> What you have to do: Copy the records exactly. Every line must match.

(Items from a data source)
====================
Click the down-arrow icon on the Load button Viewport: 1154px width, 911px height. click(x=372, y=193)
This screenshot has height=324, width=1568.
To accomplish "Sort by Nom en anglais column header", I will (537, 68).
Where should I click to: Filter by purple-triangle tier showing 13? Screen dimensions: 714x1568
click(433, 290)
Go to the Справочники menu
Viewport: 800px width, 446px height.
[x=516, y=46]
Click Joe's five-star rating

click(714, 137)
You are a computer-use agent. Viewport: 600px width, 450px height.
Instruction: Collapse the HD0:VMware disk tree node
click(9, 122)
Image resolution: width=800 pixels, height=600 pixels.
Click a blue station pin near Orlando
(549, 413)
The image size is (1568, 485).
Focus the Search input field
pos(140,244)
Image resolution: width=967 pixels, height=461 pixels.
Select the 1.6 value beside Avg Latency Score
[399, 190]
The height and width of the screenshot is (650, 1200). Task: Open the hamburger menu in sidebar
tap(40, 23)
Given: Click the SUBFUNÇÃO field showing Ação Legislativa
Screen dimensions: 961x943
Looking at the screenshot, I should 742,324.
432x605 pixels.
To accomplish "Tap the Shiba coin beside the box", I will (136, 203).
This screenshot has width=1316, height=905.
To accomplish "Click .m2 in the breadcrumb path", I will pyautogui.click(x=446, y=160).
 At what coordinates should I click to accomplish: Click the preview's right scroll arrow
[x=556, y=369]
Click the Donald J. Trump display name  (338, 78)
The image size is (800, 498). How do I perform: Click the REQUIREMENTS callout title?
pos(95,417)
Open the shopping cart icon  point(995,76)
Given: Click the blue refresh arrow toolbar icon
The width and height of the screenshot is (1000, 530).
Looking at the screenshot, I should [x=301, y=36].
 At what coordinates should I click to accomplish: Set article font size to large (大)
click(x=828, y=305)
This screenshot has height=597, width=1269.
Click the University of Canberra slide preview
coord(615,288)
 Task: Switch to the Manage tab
====================
> Response area:
Click the down-arrow icon on the Load button Viewport: 1154px width, 911px height. click(x=372, y=193)
This screenshot has height=324, width=1568.
To accomplish "Sort by Nom en anglais column header", I will (537, 68).
Where should I click to: Filter by purple-triangle tier showing 13? Screen dimensions: 714x1568
click(433, 290)
Go to the Справочники menu
Viewport: 800px width, 446px height.
[x=516, y=46]
Click Joe's five-star rating

click(714, 137)
You are a computer-use agent. Viewport: 600px width, 450px height.
Instruction: Collapse the HD0:VMware disk tree node
click(9, 122)
Image resolution: width=800 pixels, height=600 pixels.
Click a blue station pin near Orlando
(549, 413)
The image size is (1568, 485).
Focus the Search input field
pos(140,244)
Image resolution: width=967 pixels, height=461 pixels.
Select the 1.6 value beside Avg Latency Score
[399, 190]
The height and width of the screenshot is (650, 1200). Task: Open the hamburger menu in sidebar
tap(40, 23)
Given: Click the SUBFUNÇÃO field showing Ação Legislativa
Screen dimensions: 961x943
Looking at the screenshot, I should 742,324.
432x605 pixels.
To accomplish "Tap the Shiba coin beside the box", I will (136, 203).
This screenshot has width=1316, height=905.
To accomplish "Click .m2 in the breadcrumb path", I will pyautogui.click(x=446, y=160).
 At what coordinates should I click to accomplish: Click the preview's right scroll arrow
[x=556, y=369]
Click the Donald J. Trump display name  (338, 78)
The image size is (800, 498). How do I perform: Click the REQUIREMENTS callout title?
pos(95,417)
Open the shopping cart icon  point(995,76)
Given: Click the blue refresh arrow toolbar icon
The width and height of the screenshot is (1000, 530).
Looking at the screenshot, I should [x=301, y=36].
 At what coordinates should I click to accomplish: Set article font size to large (大)
click(x=828, y=305)
This screenshot has height=597, width=1269.
Click the University of Canberra slide preview
coord(615,288)
 Task: Switch to the Manage tab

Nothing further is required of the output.